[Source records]
########################################
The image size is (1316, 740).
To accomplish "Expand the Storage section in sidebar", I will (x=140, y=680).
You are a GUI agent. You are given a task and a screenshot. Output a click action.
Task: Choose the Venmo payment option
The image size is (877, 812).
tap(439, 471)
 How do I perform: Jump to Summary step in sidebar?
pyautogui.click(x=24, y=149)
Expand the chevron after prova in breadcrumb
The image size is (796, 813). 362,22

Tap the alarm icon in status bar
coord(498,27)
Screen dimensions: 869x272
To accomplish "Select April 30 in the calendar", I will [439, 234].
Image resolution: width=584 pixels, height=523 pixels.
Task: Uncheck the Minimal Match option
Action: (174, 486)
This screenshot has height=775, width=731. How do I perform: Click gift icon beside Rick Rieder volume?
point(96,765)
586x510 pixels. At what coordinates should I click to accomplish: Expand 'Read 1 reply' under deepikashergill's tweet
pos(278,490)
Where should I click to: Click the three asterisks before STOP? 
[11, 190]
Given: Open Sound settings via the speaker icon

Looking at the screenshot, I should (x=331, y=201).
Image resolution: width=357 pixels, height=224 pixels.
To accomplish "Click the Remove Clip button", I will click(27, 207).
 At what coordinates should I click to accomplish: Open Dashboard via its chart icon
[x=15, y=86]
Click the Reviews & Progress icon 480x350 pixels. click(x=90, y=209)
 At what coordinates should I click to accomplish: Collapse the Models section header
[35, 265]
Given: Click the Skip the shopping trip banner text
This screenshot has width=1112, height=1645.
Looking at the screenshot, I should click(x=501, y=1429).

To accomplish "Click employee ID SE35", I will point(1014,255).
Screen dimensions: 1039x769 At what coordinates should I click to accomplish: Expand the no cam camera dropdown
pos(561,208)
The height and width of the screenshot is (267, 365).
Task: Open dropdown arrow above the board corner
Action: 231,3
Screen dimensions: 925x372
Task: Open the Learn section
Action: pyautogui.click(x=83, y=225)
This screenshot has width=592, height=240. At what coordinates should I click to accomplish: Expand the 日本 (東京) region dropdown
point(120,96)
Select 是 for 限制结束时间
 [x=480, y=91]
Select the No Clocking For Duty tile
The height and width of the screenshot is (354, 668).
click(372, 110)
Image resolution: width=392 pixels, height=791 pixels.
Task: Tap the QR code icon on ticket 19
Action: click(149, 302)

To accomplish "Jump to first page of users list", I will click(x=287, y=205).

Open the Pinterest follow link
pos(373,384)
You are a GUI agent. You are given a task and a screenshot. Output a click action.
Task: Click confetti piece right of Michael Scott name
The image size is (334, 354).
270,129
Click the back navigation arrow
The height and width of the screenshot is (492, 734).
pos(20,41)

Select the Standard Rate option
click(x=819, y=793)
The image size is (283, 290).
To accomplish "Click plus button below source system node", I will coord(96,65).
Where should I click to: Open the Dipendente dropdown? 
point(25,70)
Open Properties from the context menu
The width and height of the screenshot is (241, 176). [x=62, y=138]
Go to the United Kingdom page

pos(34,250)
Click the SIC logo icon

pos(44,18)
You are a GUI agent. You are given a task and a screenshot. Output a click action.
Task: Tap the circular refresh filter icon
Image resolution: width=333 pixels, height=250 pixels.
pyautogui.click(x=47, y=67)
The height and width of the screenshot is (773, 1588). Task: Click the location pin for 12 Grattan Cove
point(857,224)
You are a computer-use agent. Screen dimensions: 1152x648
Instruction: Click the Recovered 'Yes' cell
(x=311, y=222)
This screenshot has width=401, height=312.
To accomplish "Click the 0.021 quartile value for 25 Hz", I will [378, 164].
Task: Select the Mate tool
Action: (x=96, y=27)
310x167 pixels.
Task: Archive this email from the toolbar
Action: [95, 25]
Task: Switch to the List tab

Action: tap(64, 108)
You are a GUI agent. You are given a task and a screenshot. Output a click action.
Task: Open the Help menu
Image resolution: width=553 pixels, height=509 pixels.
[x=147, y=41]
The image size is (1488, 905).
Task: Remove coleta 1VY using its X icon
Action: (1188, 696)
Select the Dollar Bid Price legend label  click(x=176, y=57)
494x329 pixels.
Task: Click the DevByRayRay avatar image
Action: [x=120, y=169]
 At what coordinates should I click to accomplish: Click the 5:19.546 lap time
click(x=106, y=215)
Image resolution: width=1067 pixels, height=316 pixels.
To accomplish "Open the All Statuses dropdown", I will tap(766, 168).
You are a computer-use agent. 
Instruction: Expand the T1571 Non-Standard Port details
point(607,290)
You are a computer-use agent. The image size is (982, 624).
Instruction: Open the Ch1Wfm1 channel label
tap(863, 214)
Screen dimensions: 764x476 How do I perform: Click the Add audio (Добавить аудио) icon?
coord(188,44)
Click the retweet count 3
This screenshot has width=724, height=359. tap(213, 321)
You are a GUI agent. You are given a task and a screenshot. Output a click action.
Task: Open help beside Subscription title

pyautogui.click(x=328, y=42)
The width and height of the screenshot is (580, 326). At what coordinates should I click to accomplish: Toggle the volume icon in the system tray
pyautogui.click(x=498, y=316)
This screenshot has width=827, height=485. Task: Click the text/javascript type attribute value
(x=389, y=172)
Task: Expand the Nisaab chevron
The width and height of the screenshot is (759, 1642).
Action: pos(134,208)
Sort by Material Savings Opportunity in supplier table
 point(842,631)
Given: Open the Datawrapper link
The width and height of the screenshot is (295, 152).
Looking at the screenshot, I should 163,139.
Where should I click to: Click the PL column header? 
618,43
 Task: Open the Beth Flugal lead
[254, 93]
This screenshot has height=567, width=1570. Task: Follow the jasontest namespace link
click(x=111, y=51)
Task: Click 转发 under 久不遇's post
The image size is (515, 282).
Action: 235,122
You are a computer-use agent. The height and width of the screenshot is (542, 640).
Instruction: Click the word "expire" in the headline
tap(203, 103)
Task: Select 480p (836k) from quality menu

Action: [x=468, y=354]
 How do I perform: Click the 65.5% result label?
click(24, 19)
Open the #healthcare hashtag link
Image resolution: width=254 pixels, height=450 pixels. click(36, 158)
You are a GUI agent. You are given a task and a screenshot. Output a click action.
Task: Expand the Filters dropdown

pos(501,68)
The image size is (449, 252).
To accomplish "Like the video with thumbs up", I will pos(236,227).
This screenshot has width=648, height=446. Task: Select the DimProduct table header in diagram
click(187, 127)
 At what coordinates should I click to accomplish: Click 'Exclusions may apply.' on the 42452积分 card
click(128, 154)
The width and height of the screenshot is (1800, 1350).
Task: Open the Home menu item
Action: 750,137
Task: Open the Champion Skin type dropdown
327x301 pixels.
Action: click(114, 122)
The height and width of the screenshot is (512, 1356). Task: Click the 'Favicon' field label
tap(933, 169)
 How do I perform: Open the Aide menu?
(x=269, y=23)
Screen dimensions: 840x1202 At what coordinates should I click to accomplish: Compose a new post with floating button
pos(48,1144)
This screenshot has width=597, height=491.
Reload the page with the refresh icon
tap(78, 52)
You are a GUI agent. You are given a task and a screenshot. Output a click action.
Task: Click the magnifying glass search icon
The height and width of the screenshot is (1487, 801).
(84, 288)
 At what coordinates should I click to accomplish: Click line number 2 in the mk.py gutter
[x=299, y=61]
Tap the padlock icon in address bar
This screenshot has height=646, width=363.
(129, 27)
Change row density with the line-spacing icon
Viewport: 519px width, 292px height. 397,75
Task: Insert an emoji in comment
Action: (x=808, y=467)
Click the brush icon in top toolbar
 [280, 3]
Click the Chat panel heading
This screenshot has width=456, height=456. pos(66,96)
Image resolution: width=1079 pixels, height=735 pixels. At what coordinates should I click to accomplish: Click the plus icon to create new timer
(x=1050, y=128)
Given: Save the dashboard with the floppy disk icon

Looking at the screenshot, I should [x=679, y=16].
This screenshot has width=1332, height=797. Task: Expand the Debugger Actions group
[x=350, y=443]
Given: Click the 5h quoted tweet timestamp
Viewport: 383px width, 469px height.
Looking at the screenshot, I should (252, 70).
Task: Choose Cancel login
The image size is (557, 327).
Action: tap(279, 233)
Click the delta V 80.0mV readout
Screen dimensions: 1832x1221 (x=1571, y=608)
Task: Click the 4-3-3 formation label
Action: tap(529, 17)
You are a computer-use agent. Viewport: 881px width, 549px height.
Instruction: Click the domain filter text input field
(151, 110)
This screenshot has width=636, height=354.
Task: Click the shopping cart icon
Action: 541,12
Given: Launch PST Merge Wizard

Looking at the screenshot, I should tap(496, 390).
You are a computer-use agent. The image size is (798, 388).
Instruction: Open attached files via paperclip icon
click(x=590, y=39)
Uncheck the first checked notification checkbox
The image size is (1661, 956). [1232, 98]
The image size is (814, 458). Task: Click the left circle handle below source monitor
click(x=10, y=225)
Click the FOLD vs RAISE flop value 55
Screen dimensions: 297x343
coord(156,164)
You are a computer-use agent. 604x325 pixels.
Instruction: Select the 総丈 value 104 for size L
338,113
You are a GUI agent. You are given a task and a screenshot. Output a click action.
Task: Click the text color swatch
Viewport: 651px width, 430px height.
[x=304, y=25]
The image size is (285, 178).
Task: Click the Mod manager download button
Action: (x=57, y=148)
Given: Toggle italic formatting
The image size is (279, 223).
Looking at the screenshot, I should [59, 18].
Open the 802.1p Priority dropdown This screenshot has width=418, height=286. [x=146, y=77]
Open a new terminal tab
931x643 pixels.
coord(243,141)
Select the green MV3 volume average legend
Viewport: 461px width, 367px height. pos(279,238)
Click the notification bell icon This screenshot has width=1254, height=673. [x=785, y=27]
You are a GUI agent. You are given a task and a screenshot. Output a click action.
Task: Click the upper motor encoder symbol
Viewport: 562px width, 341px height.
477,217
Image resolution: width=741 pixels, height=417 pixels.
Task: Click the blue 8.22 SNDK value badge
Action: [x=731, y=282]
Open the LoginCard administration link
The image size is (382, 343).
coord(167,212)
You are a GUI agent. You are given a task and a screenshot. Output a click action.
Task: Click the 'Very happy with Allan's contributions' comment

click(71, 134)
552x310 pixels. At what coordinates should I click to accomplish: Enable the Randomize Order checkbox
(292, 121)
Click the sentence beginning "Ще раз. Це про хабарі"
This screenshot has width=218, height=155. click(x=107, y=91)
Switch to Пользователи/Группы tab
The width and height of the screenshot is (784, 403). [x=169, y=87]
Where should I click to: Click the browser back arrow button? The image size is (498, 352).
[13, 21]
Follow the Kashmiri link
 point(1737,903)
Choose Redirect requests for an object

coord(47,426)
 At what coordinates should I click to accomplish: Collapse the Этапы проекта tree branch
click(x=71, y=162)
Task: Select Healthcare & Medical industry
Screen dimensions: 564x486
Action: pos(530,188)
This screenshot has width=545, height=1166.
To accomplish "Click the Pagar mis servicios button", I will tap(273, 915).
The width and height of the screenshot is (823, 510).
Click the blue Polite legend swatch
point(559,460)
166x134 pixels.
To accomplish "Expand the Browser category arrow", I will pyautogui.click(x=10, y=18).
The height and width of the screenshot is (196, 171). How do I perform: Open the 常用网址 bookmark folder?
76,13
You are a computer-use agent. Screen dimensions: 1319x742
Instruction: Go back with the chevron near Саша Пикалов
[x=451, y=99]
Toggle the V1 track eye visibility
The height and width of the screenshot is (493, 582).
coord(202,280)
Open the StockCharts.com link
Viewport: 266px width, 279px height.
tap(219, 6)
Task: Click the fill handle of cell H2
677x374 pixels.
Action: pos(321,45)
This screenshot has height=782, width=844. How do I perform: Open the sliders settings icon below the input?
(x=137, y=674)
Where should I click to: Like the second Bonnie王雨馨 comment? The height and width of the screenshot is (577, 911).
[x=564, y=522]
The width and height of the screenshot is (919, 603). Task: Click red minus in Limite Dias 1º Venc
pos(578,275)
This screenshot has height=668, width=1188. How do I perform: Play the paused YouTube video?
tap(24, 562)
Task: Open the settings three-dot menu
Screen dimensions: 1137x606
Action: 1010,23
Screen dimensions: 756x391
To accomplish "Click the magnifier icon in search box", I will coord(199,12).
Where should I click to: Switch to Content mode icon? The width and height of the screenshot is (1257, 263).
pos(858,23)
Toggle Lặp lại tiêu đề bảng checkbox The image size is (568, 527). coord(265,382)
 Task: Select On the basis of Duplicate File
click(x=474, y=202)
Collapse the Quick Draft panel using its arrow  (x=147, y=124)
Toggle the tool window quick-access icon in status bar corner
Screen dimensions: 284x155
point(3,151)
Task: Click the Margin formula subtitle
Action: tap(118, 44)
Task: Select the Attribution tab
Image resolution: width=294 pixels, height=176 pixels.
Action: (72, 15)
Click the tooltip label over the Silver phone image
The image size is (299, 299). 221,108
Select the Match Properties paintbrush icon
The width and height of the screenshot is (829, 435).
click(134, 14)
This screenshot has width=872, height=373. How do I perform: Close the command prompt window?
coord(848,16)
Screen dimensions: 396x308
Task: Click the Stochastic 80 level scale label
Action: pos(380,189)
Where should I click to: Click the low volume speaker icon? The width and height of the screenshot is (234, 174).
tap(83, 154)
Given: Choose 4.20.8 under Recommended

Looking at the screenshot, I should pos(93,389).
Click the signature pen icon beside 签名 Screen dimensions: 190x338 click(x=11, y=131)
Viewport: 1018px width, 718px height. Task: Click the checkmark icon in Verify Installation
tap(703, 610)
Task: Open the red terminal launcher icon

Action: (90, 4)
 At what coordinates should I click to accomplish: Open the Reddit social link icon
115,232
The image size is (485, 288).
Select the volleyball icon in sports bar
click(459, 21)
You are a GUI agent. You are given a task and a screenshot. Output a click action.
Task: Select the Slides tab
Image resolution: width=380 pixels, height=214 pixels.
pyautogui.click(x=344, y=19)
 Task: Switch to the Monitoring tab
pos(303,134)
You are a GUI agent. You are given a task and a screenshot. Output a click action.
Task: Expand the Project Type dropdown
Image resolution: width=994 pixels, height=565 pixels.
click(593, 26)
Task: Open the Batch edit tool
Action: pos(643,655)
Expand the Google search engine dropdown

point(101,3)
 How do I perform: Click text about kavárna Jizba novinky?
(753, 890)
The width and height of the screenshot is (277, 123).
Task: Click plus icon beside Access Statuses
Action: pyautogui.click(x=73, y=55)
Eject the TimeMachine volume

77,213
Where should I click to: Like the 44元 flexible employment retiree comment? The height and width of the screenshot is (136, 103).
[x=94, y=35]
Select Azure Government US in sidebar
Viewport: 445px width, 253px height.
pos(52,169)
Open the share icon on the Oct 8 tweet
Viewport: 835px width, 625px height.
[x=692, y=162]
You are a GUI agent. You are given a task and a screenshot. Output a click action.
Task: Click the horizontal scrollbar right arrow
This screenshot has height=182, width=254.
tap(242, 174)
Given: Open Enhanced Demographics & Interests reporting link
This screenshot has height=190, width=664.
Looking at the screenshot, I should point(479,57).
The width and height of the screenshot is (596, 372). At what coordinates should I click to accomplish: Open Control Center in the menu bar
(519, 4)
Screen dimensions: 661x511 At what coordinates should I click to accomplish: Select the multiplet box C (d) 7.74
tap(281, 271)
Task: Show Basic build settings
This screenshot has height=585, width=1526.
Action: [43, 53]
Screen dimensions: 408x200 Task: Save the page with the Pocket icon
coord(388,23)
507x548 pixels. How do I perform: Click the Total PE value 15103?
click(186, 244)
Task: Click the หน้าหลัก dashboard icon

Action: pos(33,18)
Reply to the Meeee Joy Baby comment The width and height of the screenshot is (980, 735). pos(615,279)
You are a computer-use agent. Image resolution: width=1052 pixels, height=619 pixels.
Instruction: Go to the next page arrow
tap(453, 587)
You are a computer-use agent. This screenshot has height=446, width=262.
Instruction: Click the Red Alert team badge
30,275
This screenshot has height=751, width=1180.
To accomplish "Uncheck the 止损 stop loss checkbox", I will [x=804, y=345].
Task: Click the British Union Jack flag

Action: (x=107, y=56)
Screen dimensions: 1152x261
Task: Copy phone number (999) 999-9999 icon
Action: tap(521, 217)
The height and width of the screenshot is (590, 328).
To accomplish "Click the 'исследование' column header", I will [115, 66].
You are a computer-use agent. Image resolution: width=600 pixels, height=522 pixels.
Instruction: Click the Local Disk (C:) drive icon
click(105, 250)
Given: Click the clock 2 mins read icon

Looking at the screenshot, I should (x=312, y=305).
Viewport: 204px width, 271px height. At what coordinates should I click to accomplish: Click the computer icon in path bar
########################################
### PROBLEM
Using the data above, repeat exactly the lines that begin at the line with "Viewport: 383px width, 469px height." and end at the line with "Task: Click the upper motor encoder symbol", both ends included.

### ANSWER TO THE EXERCISE
Viewport: 383px width, 469px height.
Looking at the screenshot, I should (252, 70).
Task: Choose Cancel login
The image size is (557, 327).
Action: tap(279, 233)
Click the delta V 80.0mV readout
Screen dimensions: 1832x1221 (x=1571, y=608)
Task: Click the 4-3-3 formation label
Action: tap(529, 17)
You are a computer-use agent. Viewport: 881px width, 549px height.
Instruction: Click the domain filter text input field
(151, 110)
This screenshot has width=636, height=354.
Task: Click the shopping cart icon
Action: 541,12
Given: Launch PST Merge Wizard

Looking at the screenshot, I should tap(496, 390).
You are a computer-use agent. The image size is (798, 388).
Instruction: Open attached files via paperclip icon
click(x=590, y=39)
Uncheck the first checked notification checkbox
The image size is (1661, 956). [1232, 98]
The image size is (814, 458). Task: Click the left circle handle below source monitor
click(x=10, y=225)
Click the FOLD vs RAISE flop value 55
Screen dimensions: 297x343
coord(156,164)
You are a computer-use agent. 604x325 pixels.
Instruction: Select the 総丈 value 104 for size L
338,113
You are a GUI agent. You are given a task and a screenshot. Output a click action.
Task: Click the text color swatch
Viewport: 651px width, 430px height.
[x=304, y=25]
The image size is (285, 178).
Task: Click the Mod manager download button
Action: (x=57, y=148)
Given: Toggle italic formatting
The image size is (279, 223).
Looking at the screenshot, I should [59, 18].
Open the 802.1p Priority dropdown This screenshot has width=418, height=286. [x=146, y=77]
Open a new terminal tab
931x643 pixels.
coord(243,141)
Select the green MV3 volume average legend
Viewport: 461px width, 367px height. pos(279,238)
Click the notification bell icon This screenshot has width=1254, height=673. [x=785, y=27]
You are a GUI agent. You are given a task and a screenshot. Output a click action.
Task: Click the upper motor encoder symbol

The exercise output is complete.